Well, the first pick has (finally) come and gone in the 2008 Draft, and as I predicted earlier, General Manager Ted Thompson has done the unexpected and, after a trade-down, picked up a player at a position that wasn't considered a high need. Jordy Nelson, the newest Green Bay Packer, is a wide receiver that was taken perhaps just a little early, according to most draft boards except the one that counts....Thompson's.
The Packer would definately appear to be set at WR, not only for quality starters, but for depth. Aging Donald Driver and breakout third-year man Greg Jennings are both Pro Bowl caliber (at least, with Brett Favre throwing to them), and second-year man James Jones, Koren Robinson, and Ruvell Martin would be amonsgst the top WR squads 1-5 in the NFL.
It makes little sense to the traditional Drafting For Need observer, who would certainly be thinking about giving new quarterback Aaron Rodgers more protection and a stronger running game rather than yet another WR weapon.
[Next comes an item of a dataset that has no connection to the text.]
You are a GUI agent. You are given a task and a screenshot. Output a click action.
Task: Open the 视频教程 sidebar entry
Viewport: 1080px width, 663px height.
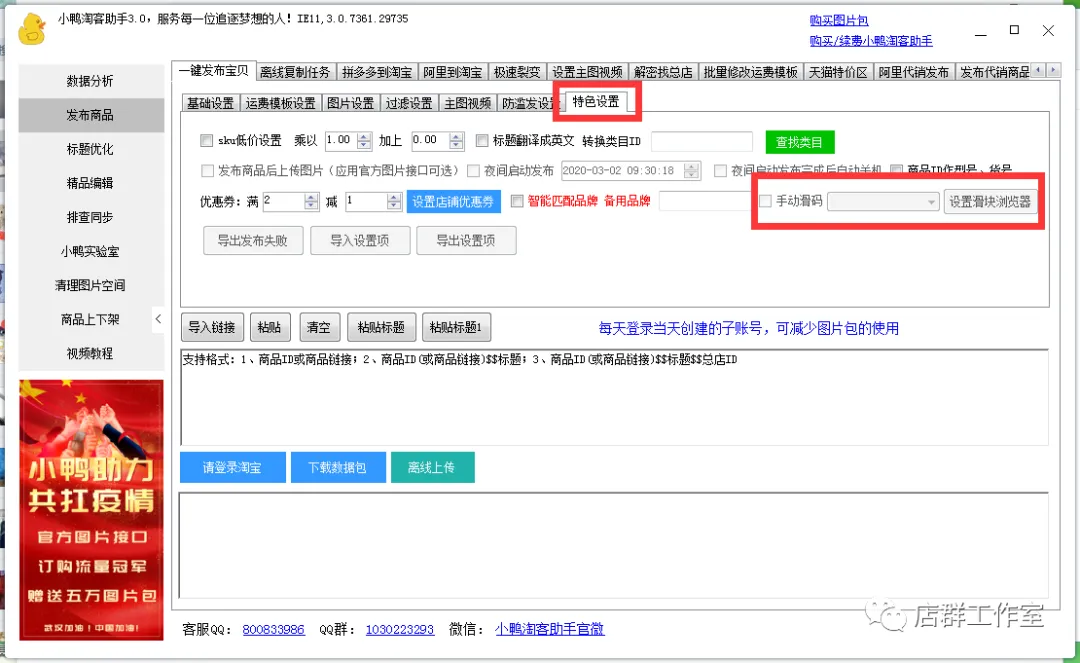90,353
And certainly, while I shake my head at the pick, especially after seeing TE Dustin Keller taken a bit prematurely at the spot Thompson traded out of, none of should be allowed to act surprised.
Let's review my pre-draft Gleanings, and see how I did.
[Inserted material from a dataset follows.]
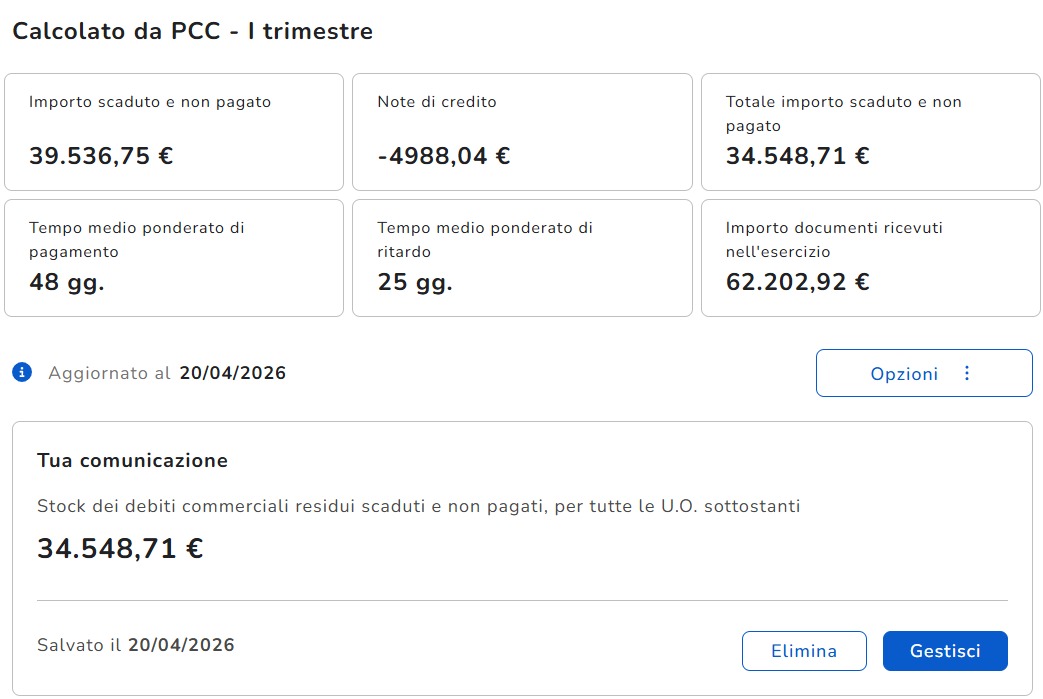Screen dimensions: 1043x699
Task: Click the Gestisci button
Action: (945, 650)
Ted Thompson Gleaning #1: Ted Thompson doesn't pay attention to pre-draft hype. Many of us were hoping for CB Brandon Flowers or Keller to be taken, and even after the trade down, many thought a quarterback such as Henne was in the offing. But, Thompson ignored the prescribed expectations of 12,438 mock drafts and took the guy he felt he wanted.
Ted Thompson Gleaning #2: Ted doesn't trade up. Well, we knew this one. However, I don't know how many players there were that would be worth the price, and certainly, the trade-ups we saw in the first round didn't look like they panned out well for the teams that moved up.
Ted Thompson Gleaning #3: Ted keeps his first rounder. Oops. Well, it has to be said that we had barely a first rounder, and moved only barely out of the first round. I don't think you can fault the trade too much, however, unless you really felt Keller was the man we had to have, and I think a lot of us thought he'd still be there six picks later anyway, which brings us to...
Ted Thompson Gleaning #4: Ted does take risks, just backwards. I do think the Nelson pick is a little odd, especially with guys like Flowers and Nelson available at #30. When those two went quickly, and then the run on WRs began, Thompson may have found himself not only without the player he had hoped that we could have gotten despite trading down, but with the seven-minute window, not found another trading partner to trade down again.
Ted Thompson Gleaning #5: Quantity is better than quality, and competition is better than filling spots. I don't think this one can be argued much. Driver, Jennings, and Jones would be enough to establish a pretty solid WR squad. As we wait for the rest of the Day 1 picks, it will be interesting if some of the other positions perceived as a "need" get attention, or if we end up drafting defensive linemen in Round 2.
In all, I'm not disappointed with the Nelson pick. He appears to be a big body, kind of like Ruvell Martin, that can help out a quarterback like Aaron Rodgers with his size as a possession receiver. He appears to be a high-character guy, and while he is slow, we've seen that speed is often the fool's gold of wide receiver skills. Give me a guy like Greg Jennings that goes up to meet the ball in the air while fighting off defenders, and I don't care how fast he gets to that point.
And, given my gleanings, I certainly have no reason to be surprised. Do I?